The vast majority of people running blogs or podcasts are doing it because they love their niche. They’re enthusiastic about talking to other passionate people and don’t really see them as some sort of threat.
Why Relationships With Your Peers Matter
So why go through the effort of making friends with your “competitors?” (I actually prefer to call them peers.) There are many reasons, but here are a few:
- Cross Promotion: If you pump up their stuff to your audience and vice versa, then everyone gets more eyeballs on their content. If you’re not competing directly with identical products, this is a win-win.
- Backlinks: Google loves good quality, relevant backlinks. It’s probably the most important factor for Search Engine Optimization. Part of the reason for this is that they’re hard to get. Bloggers who know and like you are far more likely to give you a link.
- Joint Ventures: You can’t be expert at everything. Why not collaborate with somebody else to create the perfect product? Or maybe you can promote somebody else’s product as an affiliate.
- Friendship: Maybe this one should have been first. Your spouse thinks you’re a bit nuts for what you’re doing online. Your friends don’t really get it. Your mother’s never heard of a blog. Sometimes you need a peer to reach out to. Who better than somebody in your own niche who understands the whole picture of what you’re trying to do and why?
How Do You Build Relationships With Other Bloggers?
It’s actually not that hard. The easiest thing to do is to do them a favour.
It’s easiest to start with the up and comers. In some niches you might get noticed by the big names, but in most you’ll be targeting people just like you or who’ve been blogging for a few years.
(You can use the Moz Bar to check domain authority to see how useful backlinks will be, but SEO isn’t everything.)
Here’s the patented Online Passive Income Journey blogger relationship building formula(TM):
- Read through the blog, make some comments, sign up for the mailing list, and follow them on social media. A medium-sized blogger will probably already notice this sort of activity.
- Next, retweet or share some of their social media posts. Maybe comment on their facebook page. You can even direct message them a few times. You’re warming them up for the big one:
- Link to their content on your blog and then tell them that you did it. Just complement them on a great article and then say you linked to it and provide a link back to the article so they can check it out.
You’re being a genuinely nice person, but you’re also playing on two basic human traits: vanity and reciprocity. They will want to check out what you said about them and they’ll feel like your favour should be returned.
That makes it sound a bit like manipulation, but you’re just doing good deeds for the people around you and trusting that the basic goodness of others will mean that good things will flow back to you.
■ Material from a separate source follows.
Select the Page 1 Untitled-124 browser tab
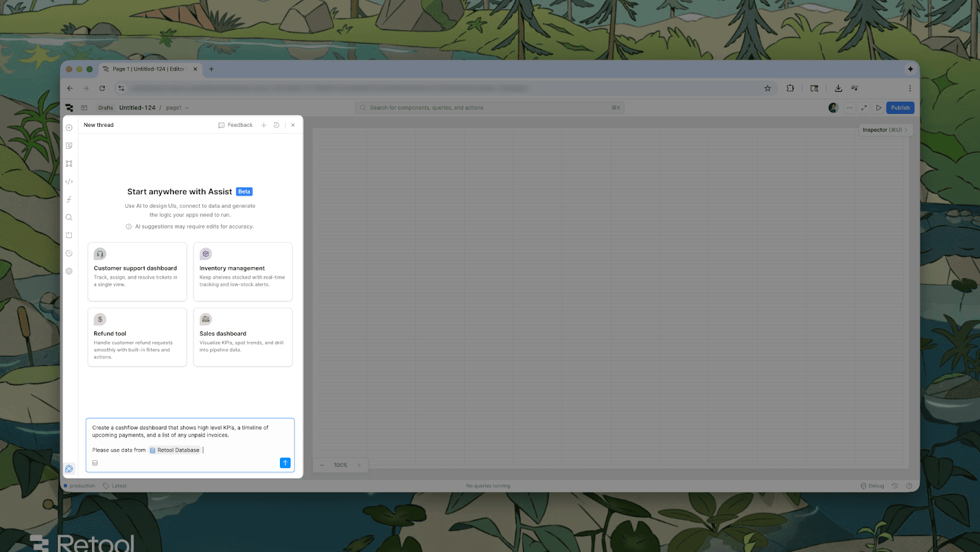(x=148, y=69)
And they will.
If you do enough random acts of kindness in your niche, you will be rewarded with camaraderie, tweets, and backlinks.
A Case Study
So let’s look at a concrete example.
I’ve been following a particular podcast for a couple of years. I knew that sailing was related to it, though it wasn’t the direct topic, but I linked to the podcast in my resources page. I then emailed the podcaster and told him about the link and thanked him for all the great inspiration he’s given me over the years.
I was actually completely shocked when he wrote back and suggested he interview me for his podcast. I may or may not have jumped out of bed and done a little dance!
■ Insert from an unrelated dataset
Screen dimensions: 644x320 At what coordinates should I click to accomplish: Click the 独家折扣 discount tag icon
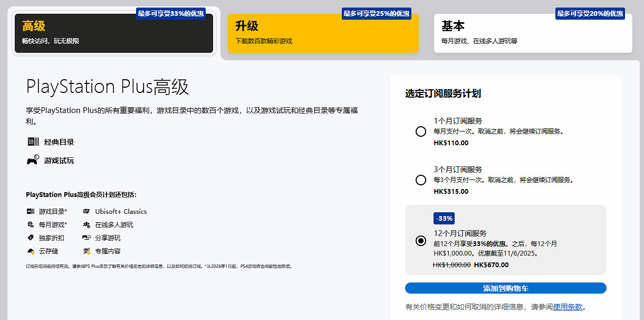(x=32, y=237)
So with this relationship success under my belt, I decided to try to leverage my new-found credibility as an interviewee for the podcast into more relationships.
The podcast is focused on families, so I wrote a post about sailing with kids to direct people to. As part of the post, I highlighted three cruising families who have large blogs with large traffic.
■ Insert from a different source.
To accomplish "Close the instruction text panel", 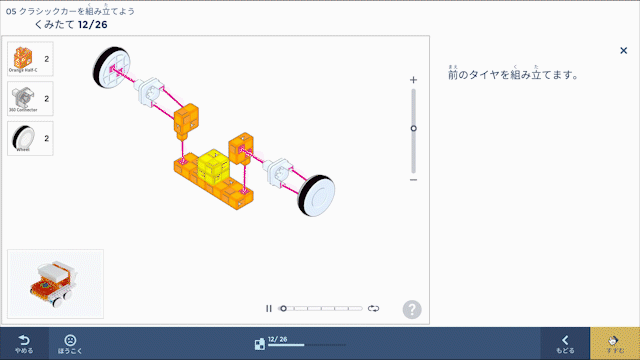I will click(624, 51).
I contacted each of the three bloggers and told them that I had been interviewed and was putting this post together to help promote family sailing. I said that I wanted to feature their family as role models and asked for permission to use a photograph from their blog (with proper attribution).
All three responded enthusiastically, and when the blog went live I reached back out to them and they promoted the post on their social media accounts.
I played up the interaction on social media with them a bit by acting very star-struck (which I was) and thanking them for promoting the article. This conversation was public, so it gave me great social proof and kept getting the article in front of my and their audiences.
The results? That one post got nearly 1000 page views on its first day and I now have longstanding relationships with three of the biggest bloggers in the family sailing and cruising sub-niche.
Oh, and it was also really fun!
So next time you’re going to link to a post, why not email or direct message the author and see where it can take you?
What tips or stories do you have about making relationships with other bloggers online? Leave a comment and tell us about it!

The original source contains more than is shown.